> _About this exercise_:
Start the output with the opening line of the listing below and continue, reproducing each line exactly, up to and including the line that contains "Januar 2023 (483, 886)".

> _Information shown_:
════════════════

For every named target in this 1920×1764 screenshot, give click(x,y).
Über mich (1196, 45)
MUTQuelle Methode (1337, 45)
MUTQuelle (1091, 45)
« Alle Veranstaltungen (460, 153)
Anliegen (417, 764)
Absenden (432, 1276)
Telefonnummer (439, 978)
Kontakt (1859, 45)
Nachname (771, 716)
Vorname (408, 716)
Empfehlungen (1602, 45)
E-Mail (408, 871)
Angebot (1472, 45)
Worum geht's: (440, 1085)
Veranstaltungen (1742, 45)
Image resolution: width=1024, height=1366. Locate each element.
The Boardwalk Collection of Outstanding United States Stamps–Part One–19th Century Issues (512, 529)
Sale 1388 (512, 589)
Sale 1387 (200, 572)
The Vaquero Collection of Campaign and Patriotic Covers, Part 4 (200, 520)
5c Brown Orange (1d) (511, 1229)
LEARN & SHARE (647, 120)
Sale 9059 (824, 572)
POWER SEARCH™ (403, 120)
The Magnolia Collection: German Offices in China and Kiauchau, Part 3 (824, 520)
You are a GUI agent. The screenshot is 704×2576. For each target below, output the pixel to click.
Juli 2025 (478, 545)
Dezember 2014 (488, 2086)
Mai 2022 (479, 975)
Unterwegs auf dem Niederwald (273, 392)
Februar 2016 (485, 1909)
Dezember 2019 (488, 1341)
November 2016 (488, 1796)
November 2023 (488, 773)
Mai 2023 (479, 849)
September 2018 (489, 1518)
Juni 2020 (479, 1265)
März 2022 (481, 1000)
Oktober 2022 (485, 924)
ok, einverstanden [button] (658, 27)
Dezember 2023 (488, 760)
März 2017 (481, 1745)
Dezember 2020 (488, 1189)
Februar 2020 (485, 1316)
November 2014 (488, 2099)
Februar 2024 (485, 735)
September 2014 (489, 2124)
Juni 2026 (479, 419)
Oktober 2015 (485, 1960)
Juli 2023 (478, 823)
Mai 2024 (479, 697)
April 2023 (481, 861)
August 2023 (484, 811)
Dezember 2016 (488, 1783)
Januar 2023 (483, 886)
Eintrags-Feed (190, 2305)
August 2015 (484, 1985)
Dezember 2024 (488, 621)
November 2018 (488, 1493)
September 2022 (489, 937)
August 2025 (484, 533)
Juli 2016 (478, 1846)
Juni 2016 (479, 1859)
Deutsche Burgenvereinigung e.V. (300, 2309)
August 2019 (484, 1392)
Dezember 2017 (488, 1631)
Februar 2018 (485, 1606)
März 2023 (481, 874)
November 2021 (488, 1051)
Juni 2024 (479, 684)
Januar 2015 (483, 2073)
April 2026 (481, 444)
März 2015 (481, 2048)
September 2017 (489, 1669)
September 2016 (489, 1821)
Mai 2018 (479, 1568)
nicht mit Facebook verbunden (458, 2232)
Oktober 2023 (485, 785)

════════════════

> _Task response_:
For every named target in this 1920×1764 screenshot, give click(x,y).
Über mich (1196, 45)
MUTQuelle Methode (1337, 45)
MUTQuelle (1091, 45)
« Alle Veranstaltungen (460, 153)
Anliegen (417, 764)
Absenden (432, 1276)
Telefonnummer (439, 978)
Kontakt (1859, 45)
Nachname (771, 716)
Vorname (408, 716)
Empfehlungen (1602, 45)
E-Mail (408, 871)
Angebot (1472, 45)
Worum geht's: (440, 1085)
Veranstaltungen (1742, 45)
Image resolution: width=1024, height=1366. Locate each element.
The Boardwalk Collection of Outstanding United States Stamps–Part One–19th Century Issues (512, 529)
Sale 1388 (512, 589)
Sale 1387 (200, 572)
The Vaquero Collection of Campaign and Patriotic Covers, Part 4 (200, 520)
5c Brown Orange (1d) (511, 1229)
LEARN & SHARE (647, 120)
Sale 9059 (824, 572)
POWER SEARCH™ (403, 120)
The Magnolia Collection: German Offices in China and Kiauchau, Part 3 (824, 520)
You are a GUI agent. The screenshot is 704×2576. For each target below, output the pixel to click.
Juli 2025 (478, 545)
Dezember 2014 (488, 2086)
Mai 2022 (479, 975)
Unterwegs auf dem Niederwald (273, 392)
Februar 2016 (485, 1909)
Dezember 2019 (488, 1341)
November 2016 (488, 1796)
November 2023 (488, 773)
Mai 2023 (479, 849)
September 2018 (489, 1518)
Juni 2020 (479, 1265)
März 2022 (481, 1000)
Oktober 2022 (485, 924)
ok, einverstanden [button] (658, 27)
Dezember 2023 (488, 760)
März 2017 (481, 1745)
Dezember 2020 (488, 1189)
Februar 2020 (485, 1316)
November 2014 (488, 2099)
Februar 2024 (485, 735)
September 2014 (489, 2124)
Juni 2026 (479, 419)
Oktober 2015 (485, 1960)
Juli 2023 (478, 823)
Mai 2024 (479, 697)
April 2023 (481, 861)
August 2023 (484, 811)
Dezember 2016 (488, 1783)
Januar 2023 (483, 886)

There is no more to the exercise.